* Exercise goal
Skip the pictures and retype exactly the lines from the one holding "Instruction: Open the Registers view icon" through the end of the entries.

--- Data to examine ---

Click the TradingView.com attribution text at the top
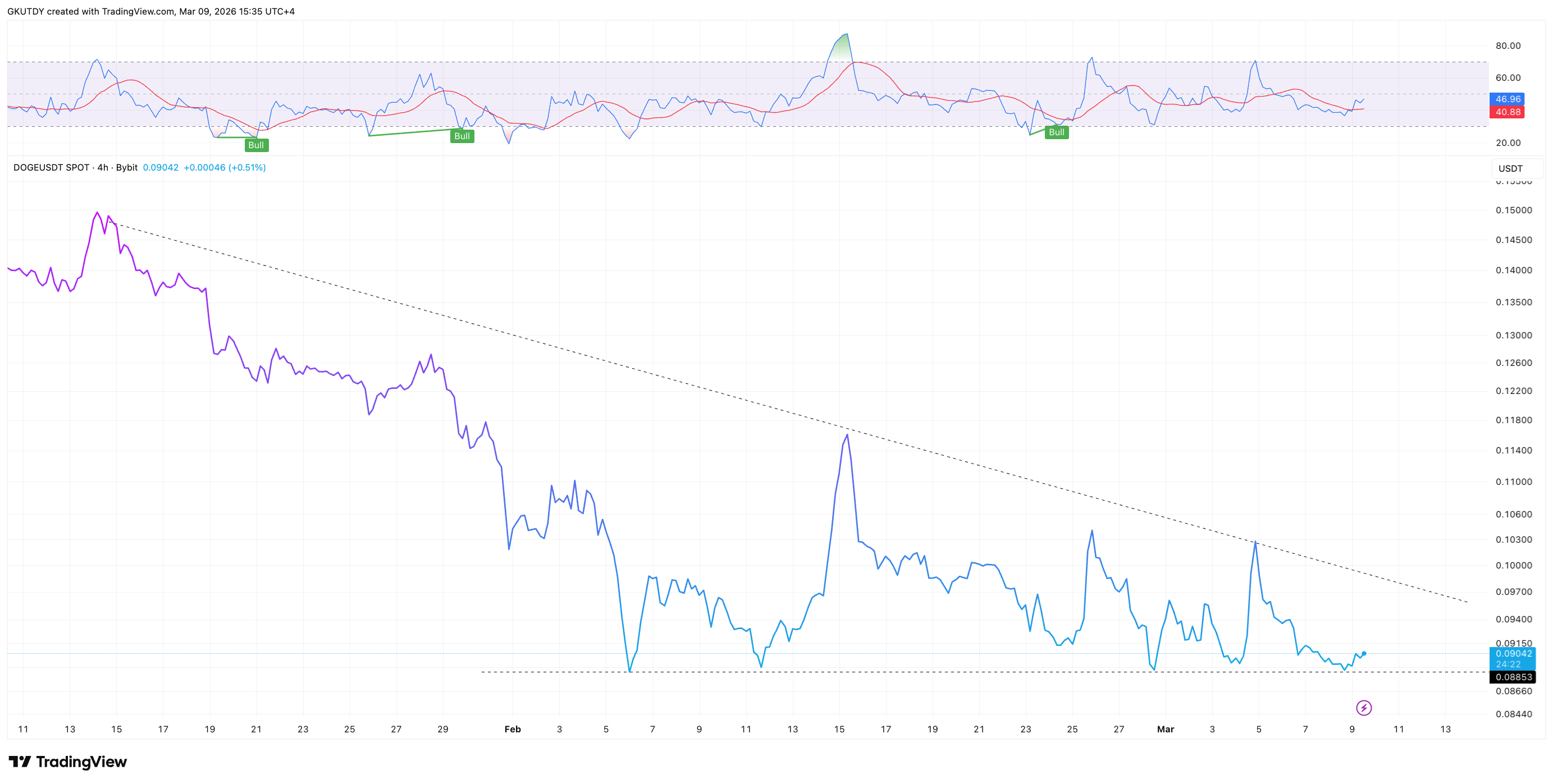 [x=138, y=11]
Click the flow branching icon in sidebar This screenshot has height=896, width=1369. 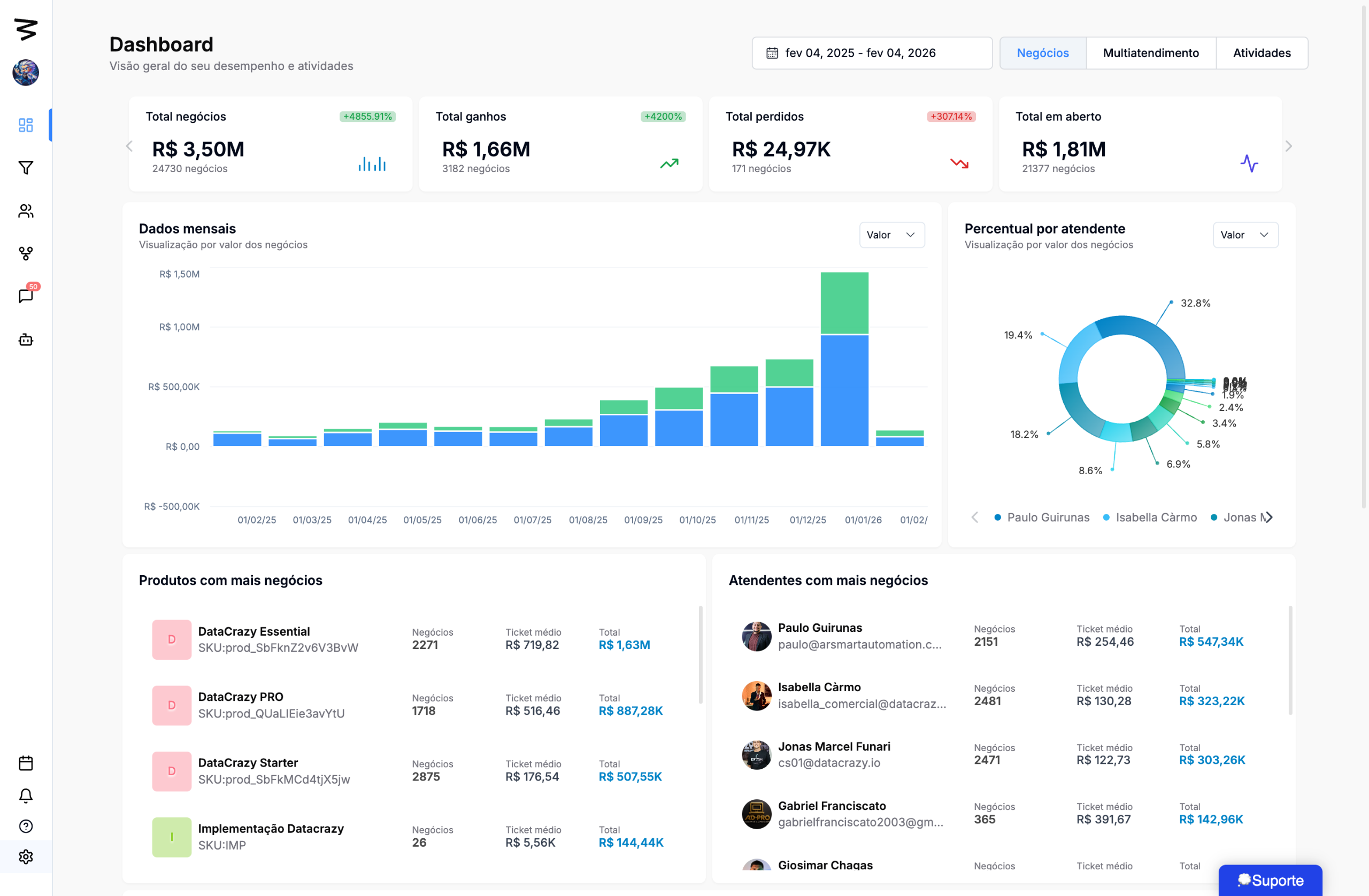click(26, 253)
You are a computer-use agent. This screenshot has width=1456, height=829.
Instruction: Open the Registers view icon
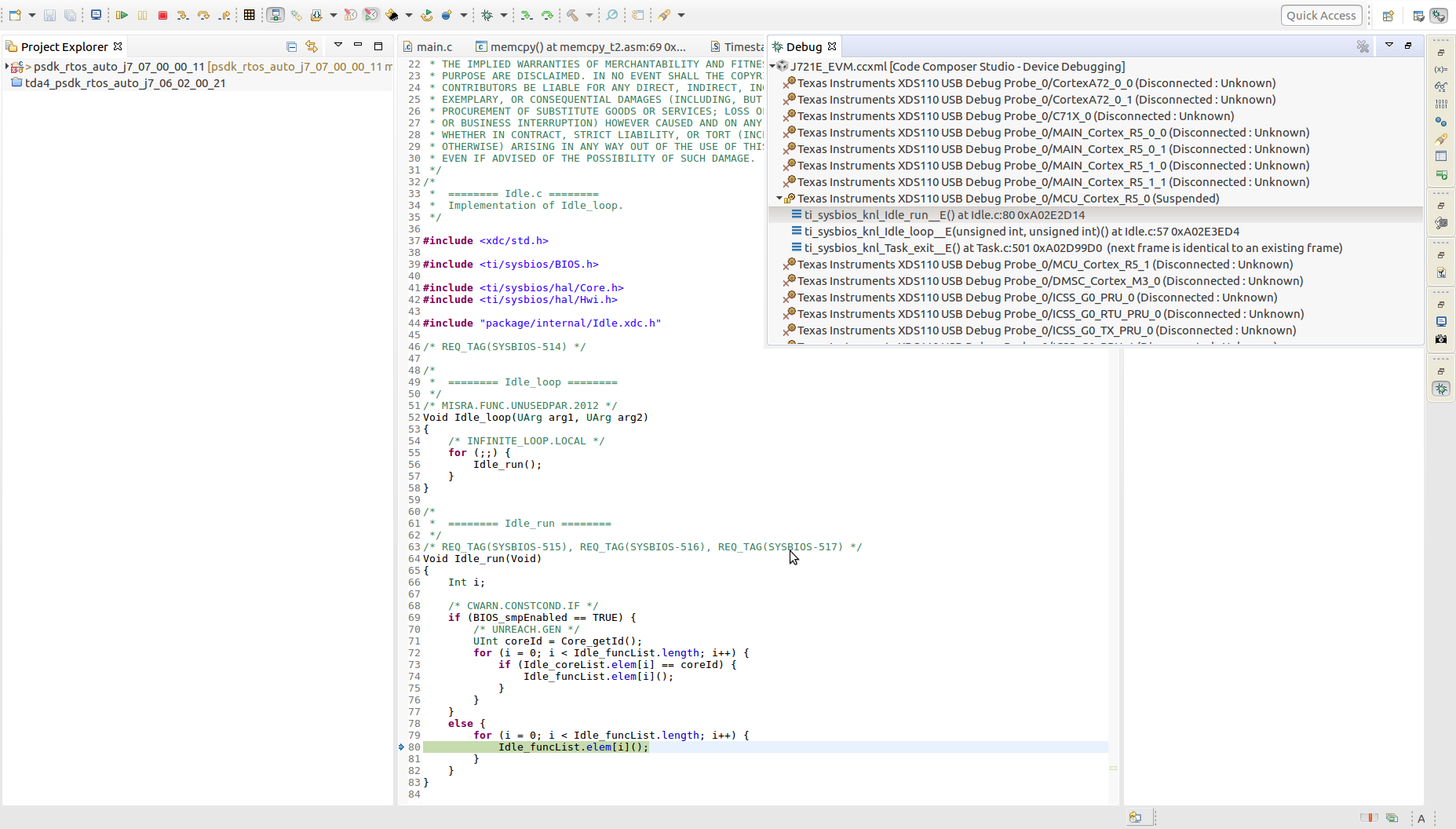[x=1442, y=104]
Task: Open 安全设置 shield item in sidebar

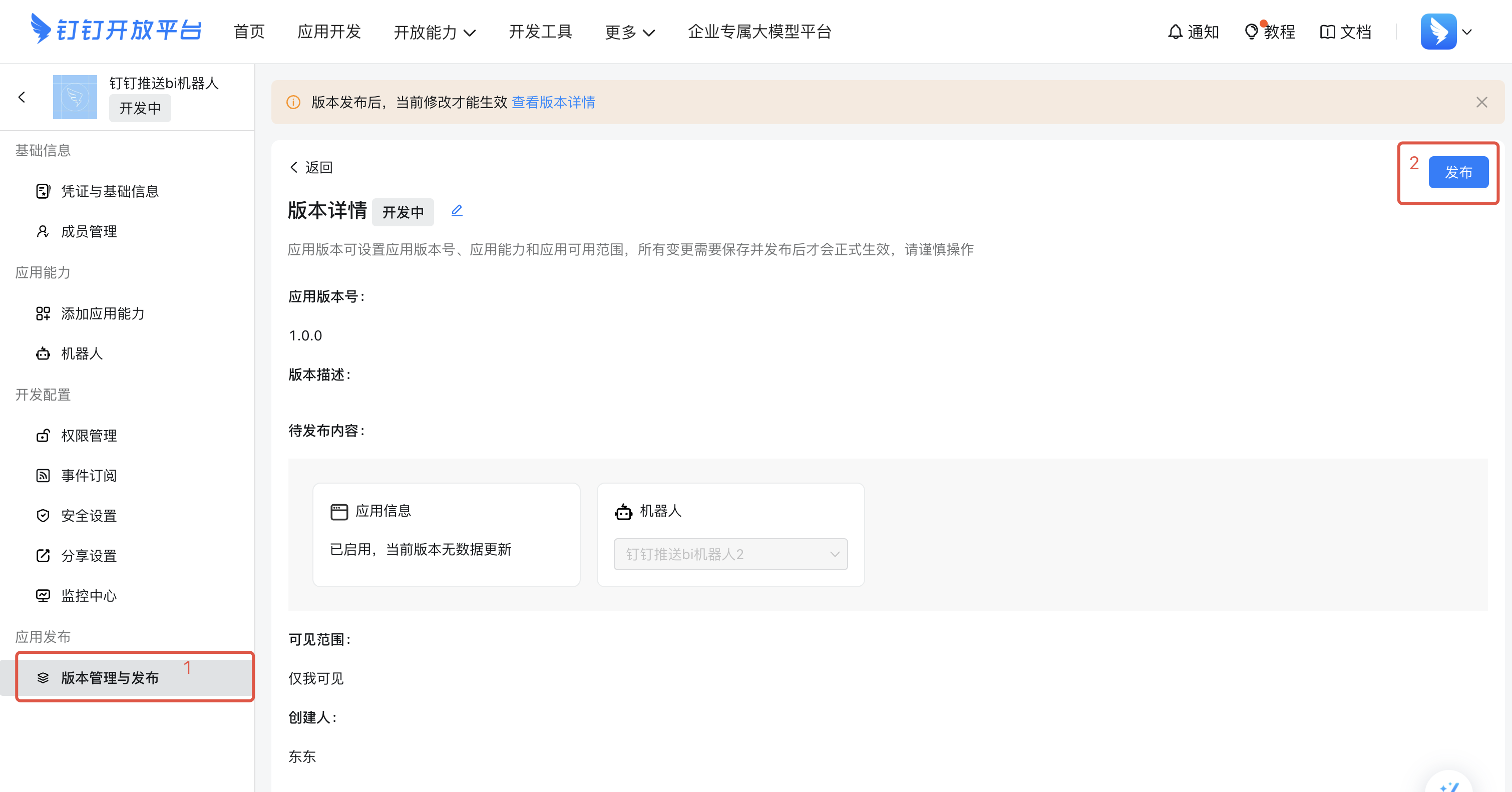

---

* Result of this task
Instruction: Open the Registers view icon
[x=1442, y=104]
Task: Open 安全设置 shield item in sidebar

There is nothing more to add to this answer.